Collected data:
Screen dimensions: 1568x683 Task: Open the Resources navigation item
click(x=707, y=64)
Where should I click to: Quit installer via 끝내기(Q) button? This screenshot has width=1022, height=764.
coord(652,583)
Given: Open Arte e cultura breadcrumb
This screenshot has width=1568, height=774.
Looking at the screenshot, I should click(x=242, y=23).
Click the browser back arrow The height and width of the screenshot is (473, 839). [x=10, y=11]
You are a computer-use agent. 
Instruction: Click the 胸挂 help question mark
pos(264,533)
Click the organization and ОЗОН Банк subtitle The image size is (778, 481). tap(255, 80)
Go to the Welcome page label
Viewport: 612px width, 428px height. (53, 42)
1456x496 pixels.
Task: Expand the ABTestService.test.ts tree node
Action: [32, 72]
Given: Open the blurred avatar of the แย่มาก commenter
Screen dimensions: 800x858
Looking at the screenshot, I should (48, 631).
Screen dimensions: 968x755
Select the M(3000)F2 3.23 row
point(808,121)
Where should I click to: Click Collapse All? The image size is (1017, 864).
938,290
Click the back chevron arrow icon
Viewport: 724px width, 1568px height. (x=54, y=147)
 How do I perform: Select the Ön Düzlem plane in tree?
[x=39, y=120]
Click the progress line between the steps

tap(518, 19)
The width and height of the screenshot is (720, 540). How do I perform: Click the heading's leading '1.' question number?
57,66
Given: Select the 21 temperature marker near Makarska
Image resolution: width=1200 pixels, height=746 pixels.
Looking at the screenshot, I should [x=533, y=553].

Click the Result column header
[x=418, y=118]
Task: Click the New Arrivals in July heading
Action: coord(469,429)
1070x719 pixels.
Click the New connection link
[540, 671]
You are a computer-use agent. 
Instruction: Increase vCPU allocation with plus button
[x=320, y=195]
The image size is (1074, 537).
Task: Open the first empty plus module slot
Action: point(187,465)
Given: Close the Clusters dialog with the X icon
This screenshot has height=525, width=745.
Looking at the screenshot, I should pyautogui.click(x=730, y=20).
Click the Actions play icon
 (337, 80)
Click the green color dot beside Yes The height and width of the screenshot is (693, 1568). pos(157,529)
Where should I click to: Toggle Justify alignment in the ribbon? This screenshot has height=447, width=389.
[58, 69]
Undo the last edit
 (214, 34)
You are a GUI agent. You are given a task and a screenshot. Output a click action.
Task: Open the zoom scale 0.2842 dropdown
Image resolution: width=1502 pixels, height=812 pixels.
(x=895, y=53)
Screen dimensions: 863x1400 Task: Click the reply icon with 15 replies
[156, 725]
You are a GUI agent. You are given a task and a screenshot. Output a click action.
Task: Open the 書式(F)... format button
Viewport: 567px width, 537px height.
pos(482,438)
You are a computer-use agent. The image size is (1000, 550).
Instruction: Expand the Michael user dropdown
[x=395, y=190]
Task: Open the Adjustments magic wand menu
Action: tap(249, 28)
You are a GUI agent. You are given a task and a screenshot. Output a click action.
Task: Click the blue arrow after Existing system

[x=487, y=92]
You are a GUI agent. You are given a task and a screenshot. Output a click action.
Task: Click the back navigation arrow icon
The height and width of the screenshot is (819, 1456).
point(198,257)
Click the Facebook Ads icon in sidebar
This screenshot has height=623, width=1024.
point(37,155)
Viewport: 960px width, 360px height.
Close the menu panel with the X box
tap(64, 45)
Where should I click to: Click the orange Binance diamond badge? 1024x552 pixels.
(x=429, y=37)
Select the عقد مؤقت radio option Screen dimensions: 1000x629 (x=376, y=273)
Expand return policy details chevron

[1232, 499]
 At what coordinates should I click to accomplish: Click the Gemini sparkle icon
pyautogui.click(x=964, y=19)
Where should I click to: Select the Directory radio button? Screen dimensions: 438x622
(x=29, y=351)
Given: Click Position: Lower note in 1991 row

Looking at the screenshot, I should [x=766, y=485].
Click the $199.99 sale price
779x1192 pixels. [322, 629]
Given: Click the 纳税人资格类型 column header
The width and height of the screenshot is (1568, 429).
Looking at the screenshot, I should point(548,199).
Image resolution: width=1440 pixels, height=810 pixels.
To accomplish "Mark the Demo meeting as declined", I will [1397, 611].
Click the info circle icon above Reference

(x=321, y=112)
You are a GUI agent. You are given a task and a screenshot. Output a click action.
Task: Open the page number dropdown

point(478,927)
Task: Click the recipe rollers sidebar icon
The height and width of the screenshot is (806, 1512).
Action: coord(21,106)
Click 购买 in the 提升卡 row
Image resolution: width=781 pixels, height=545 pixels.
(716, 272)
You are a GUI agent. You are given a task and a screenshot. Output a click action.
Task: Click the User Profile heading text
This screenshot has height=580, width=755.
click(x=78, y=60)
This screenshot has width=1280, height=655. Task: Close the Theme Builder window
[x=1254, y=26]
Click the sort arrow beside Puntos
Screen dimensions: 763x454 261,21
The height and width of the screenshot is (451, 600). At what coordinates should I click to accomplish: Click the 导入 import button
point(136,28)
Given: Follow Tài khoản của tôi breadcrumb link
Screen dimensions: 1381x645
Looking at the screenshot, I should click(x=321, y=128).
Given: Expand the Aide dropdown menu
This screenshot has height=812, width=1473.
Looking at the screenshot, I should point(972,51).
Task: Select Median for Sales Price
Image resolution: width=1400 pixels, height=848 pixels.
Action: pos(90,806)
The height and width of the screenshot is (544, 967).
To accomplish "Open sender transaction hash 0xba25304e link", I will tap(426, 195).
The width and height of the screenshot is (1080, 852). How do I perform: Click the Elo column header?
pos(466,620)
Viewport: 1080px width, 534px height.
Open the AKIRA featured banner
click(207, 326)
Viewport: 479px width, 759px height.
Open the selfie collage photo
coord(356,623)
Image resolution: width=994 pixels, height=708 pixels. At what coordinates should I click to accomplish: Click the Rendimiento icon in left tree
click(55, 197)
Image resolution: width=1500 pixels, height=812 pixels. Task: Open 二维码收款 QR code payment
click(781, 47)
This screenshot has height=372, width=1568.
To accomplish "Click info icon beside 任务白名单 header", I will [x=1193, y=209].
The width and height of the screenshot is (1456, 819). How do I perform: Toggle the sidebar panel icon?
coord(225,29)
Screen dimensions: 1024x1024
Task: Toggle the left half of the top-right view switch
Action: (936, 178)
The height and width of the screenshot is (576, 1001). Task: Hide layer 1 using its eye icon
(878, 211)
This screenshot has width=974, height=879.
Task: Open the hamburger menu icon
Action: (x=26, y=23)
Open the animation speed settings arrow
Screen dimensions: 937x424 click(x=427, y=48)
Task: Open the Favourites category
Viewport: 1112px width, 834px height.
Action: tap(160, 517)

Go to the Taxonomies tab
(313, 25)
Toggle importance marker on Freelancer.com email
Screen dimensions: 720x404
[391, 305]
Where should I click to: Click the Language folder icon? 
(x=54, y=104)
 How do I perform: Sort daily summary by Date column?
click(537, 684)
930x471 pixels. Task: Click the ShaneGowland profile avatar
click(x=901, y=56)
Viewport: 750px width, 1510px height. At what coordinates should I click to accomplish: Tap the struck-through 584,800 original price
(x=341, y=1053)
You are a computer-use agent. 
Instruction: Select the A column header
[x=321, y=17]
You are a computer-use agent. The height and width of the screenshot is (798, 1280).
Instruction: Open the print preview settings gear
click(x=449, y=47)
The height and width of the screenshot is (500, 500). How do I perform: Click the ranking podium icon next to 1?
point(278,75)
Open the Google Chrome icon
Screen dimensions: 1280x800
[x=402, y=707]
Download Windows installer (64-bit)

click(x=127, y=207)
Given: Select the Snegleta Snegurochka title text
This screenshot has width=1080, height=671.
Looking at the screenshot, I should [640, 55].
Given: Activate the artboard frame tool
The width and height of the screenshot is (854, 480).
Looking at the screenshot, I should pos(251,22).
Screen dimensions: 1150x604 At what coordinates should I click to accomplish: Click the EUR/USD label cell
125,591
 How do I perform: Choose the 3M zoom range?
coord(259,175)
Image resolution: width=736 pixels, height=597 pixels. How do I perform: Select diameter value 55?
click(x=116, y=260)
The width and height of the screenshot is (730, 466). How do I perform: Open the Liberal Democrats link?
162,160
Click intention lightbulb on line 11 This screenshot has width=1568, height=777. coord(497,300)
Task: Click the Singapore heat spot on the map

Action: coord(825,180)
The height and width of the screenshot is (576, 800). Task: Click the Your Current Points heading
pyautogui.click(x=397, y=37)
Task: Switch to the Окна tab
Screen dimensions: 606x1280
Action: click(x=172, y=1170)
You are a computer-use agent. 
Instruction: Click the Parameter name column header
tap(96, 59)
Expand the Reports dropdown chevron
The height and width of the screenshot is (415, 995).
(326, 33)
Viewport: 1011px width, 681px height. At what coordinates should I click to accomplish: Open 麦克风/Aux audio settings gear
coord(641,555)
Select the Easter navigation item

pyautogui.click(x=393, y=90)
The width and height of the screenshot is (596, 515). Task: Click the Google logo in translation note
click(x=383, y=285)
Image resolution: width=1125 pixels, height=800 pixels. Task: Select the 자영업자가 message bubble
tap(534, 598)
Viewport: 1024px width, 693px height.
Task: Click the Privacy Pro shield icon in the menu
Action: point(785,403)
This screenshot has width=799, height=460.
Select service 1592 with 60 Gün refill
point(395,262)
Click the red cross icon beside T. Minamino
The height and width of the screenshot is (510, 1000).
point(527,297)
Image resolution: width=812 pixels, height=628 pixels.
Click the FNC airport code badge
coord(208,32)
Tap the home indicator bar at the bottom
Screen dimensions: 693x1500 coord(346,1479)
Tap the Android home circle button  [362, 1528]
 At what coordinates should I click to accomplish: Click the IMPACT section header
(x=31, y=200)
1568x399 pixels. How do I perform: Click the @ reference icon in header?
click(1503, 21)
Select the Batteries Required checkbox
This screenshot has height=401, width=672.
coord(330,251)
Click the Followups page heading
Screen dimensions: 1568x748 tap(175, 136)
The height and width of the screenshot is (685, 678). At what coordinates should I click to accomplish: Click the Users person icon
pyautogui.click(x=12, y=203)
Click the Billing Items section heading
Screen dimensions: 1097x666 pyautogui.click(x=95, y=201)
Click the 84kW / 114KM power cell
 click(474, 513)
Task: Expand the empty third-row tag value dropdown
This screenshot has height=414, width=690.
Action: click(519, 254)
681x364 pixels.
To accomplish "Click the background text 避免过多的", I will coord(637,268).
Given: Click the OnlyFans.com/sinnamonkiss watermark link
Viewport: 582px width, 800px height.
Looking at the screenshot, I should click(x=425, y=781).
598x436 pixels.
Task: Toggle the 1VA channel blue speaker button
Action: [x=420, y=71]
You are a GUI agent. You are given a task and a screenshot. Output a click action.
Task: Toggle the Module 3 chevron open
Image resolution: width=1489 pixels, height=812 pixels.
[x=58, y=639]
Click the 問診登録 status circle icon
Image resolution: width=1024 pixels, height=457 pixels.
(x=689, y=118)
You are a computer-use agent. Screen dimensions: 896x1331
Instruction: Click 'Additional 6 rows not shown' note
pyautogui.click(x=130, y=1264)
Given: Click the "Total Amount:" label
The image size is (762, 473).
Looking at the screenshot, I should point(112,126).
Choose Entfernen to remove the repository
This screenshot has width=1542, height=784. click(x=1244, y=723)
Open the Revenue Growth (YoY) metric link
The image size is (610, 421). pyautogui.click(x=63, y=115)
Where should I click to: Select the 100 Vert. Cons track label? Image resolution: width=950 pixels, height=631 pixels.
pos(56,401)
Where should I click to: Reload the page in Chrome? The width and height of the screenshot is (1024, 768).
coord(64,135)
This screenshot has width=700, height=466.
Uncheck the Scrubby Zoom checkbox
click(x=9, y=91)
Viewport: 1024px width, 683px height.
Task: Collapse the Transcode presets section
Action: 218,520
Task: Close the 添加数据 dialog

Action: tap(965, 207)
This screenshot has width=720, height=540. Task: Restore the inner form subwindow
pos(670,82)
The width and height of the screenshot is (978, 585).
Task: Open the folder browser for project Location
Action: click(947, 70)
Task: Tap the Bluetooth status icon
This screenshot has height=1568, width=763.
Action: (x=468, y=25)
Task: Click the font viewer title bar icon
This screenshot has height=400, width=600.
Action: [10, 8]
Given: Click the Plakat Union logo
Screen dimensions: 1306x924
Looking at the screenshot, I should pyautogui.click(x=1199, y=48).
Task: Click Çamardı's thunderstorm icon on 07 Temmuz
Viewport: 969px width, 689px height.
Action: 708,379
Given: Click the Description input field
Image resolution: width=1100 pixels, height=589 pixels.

**AIM OF THE TASK**: Return only the exact lines from the opening of the records through the line that contains "Click the browser", both included.

**SOLUTION TO THIS TASK**:
Screen dimensions: 1568x683 Task: Open the Resources navigation item
click(x=707, y=64)
Where should I click to: Quit installer via 끝내기(Q) button? This screenshot has width=1022, height=764.
coord(652,583)
Given: Open Arte e cultura breadcrumb
This screenshot has width=1568, height=774.
Looking at the screenshot, I should click(x=242, y=23).
Click the browser back arrow The height and width of the screenshot is (473, 839). [x=10, y=11]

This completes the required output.